▶ [OPERAZIONI DA ESEGUIRE]
a: Ricopia dall'intervista il brano che va da "R. – Purtroppo" fino a "ricominciare da capo." compreso.
b: Elenca tutti i luoghi geografici nominati nell'intervista.
*** PAGINA ***
Tanti palloncini coi colori della pace, ma soprattutto tanti bambini, sia sul palco sia in platea, che hanno animato con la loro allegria e spontaneità uno spettacolo tutto musicale dal tema importante: “Cantiamo la pace agli adulti”. Fabio Sebastiani, il regista, ci spiega il significato di questa iniziativa.

 

R. – Ci ha spinto l’esperienza della guerra in quella che oggi viene chiamata ex Jugoslavia. Il bombardamento su Kragujevac  e  il tentativo dall’Italia di portare l’aiuto, la solidarietà. Da lì è nato un disegno che i bambini di Kragujevac hanno mandato ai bambini italiani con su scritto: “Non bombe, ma solo caramelle”. E allora è nata questa idea di lasciar libera l’espressione dei bambini su un tema importante, quello della pace e della solidarietà. Lasciando libera l’espressione dei bambini forse anche noi adulti possiamo imparare qualcosa. Basta con i messaggi che parlano di pace e poi però si smentiscono da soli, perché ci propongono uno scenario di guerra. Forse sarebbe il caso di coinvolgere i bambini in un’esperienza vera di pace, attiva, per dare loro modo di vivere il messaggio e non solo di fermarsi alle parole. C’è tanta dolcezza nell’espressione, negli occhi dei bambini. Forse la dobbiamo soltanto prendere e conservare e fare in modo che si trasformi in cultura, si trasformi  in comunicazione e aiuti noi adulti a capire in quale vicolo cieco siamo stati capaci di metterci.

 

D. – Secondo te c’è una cultura della pace?

 

R. – Purtroppo la pace oggi va re-imparata, re-insegnata, nel senso che dalla seconda guerra mondiale in poi abbiamo ormai esaurito quella spinta contro le nefandezze, contro la guerra, contro l’assurdità - per esempio dello sterminio degli ebrei – ed ora sembra che dobbiamo ricominciare da capo.
*** MATERIALE FORNITO ***
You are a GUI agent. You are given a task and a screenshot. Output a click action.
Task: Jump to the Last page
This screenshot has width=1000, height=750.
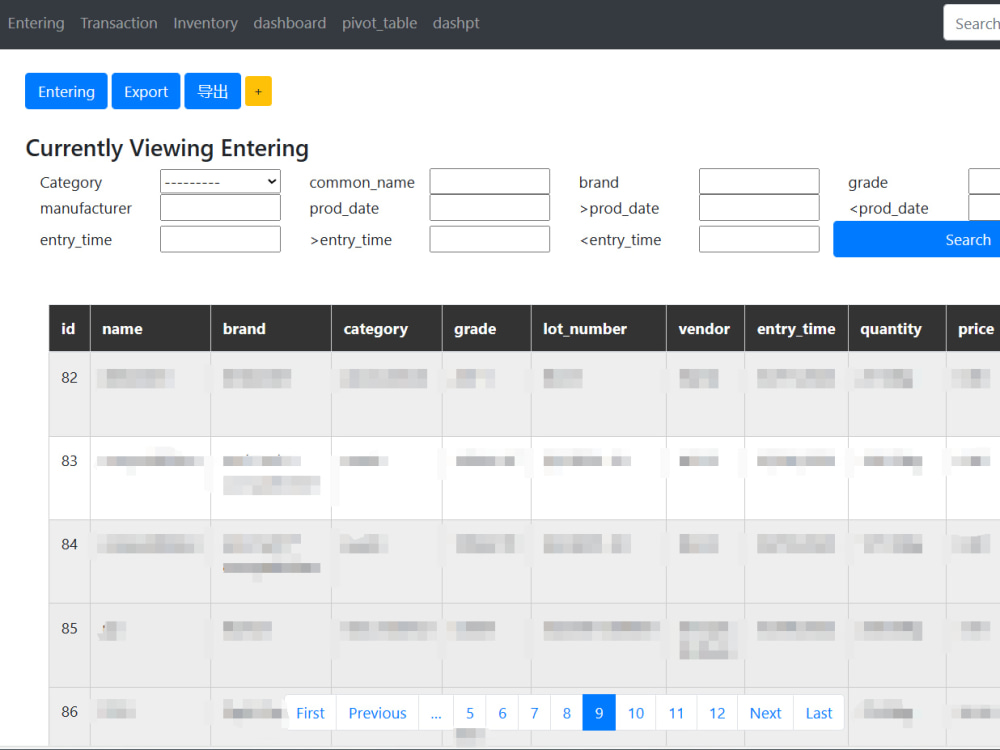[x=818, y=712]
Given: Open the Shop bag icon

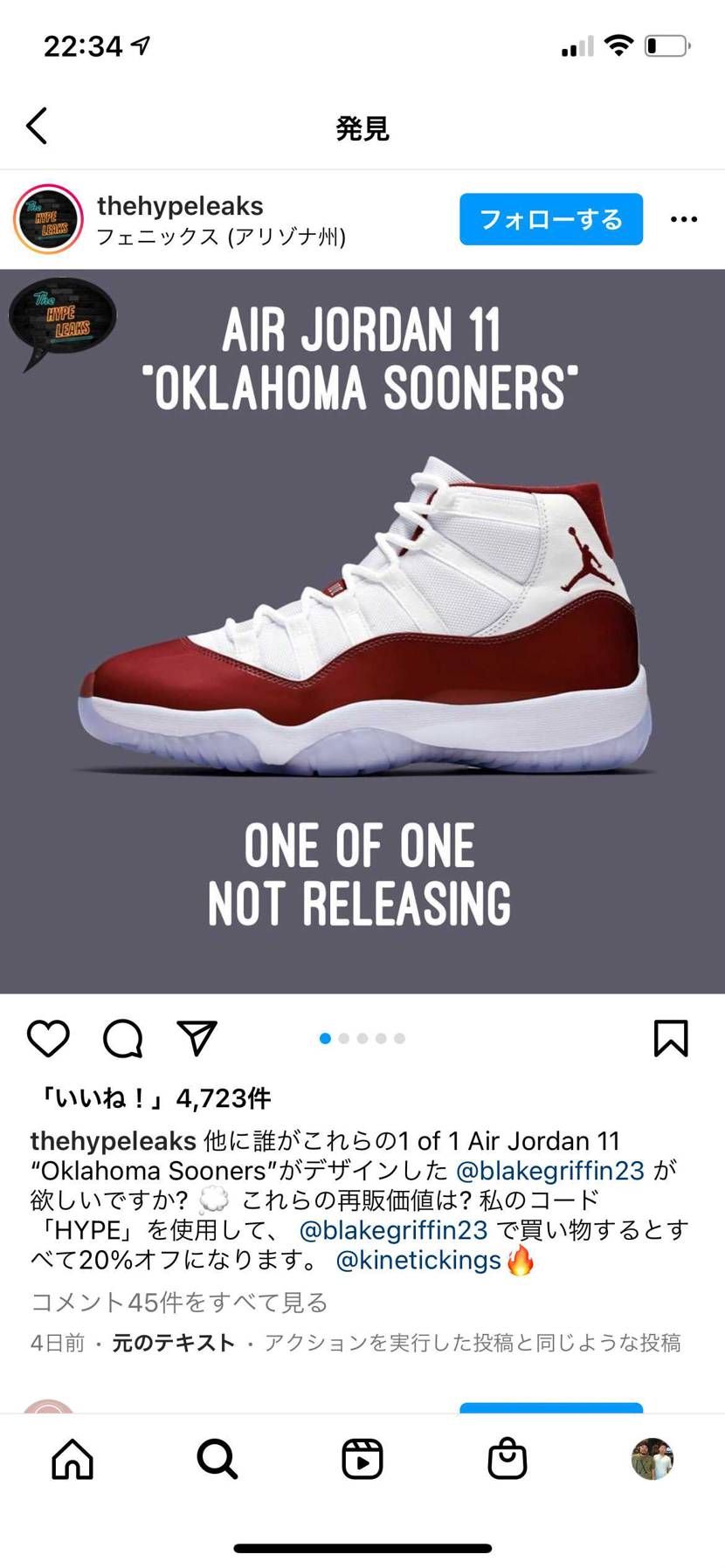Looking at the screenshot, I should [508, 1459].
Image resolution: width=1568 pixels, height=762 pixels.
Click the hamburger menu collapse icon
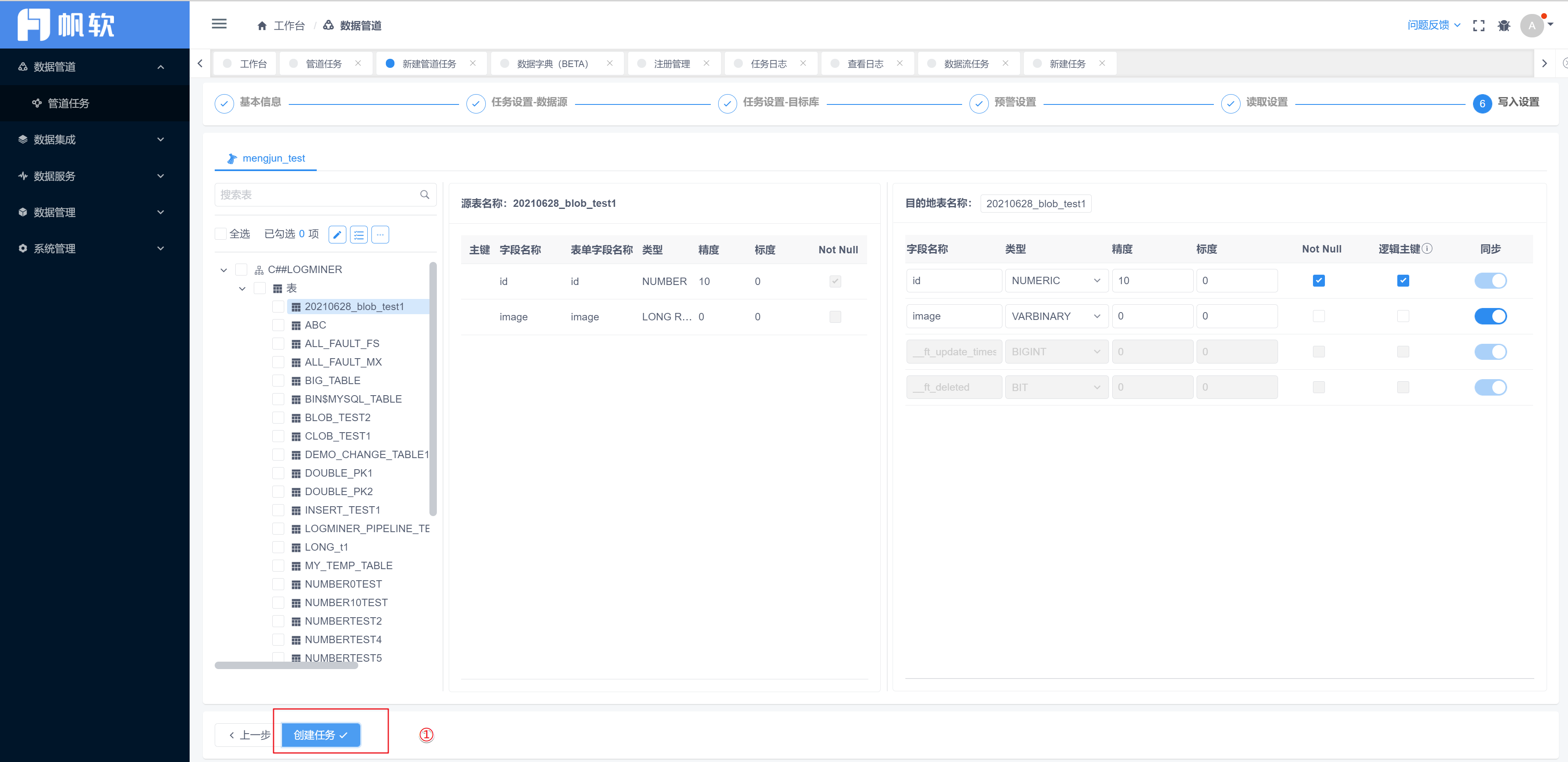(x=219, y=24)
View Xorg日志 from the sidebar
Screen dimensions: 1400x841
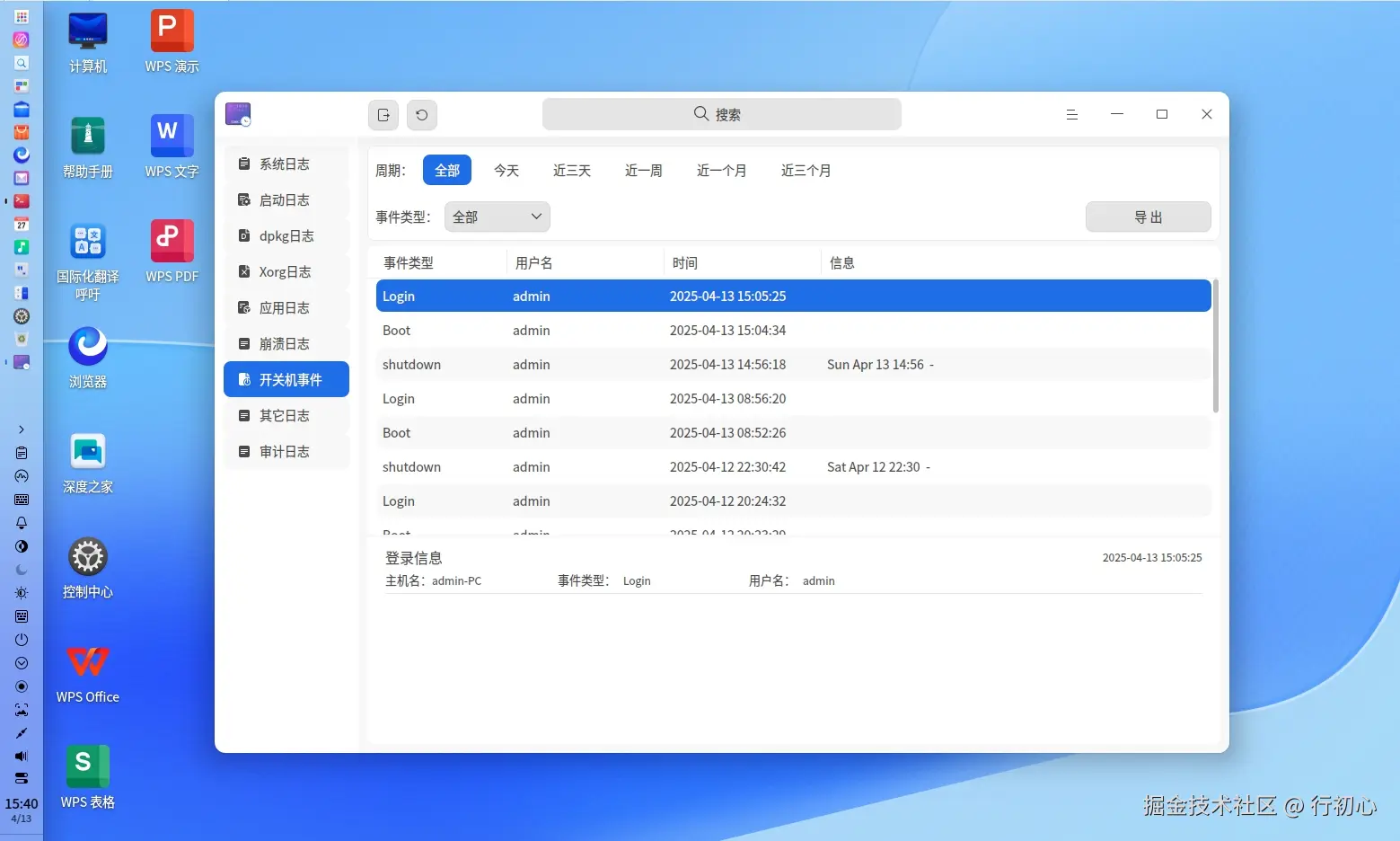284,271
***
▶ [SOLUZIONI PROPOSTE]
a:
R. – Purtroppo la pace oggi va re-imparata, re-insegnata, nel senso che dalla seconda guerra mondiale in poi abbiamo ormai esaurito quella spinta contro le nefandezze, contro la guerra, contro l’assurdità - per esempio dello sterminio degli ebrei – ed ora sembra che dobbiamo ricominciare da capo.

b: ex Jugoslavia, Kragujevac, Italia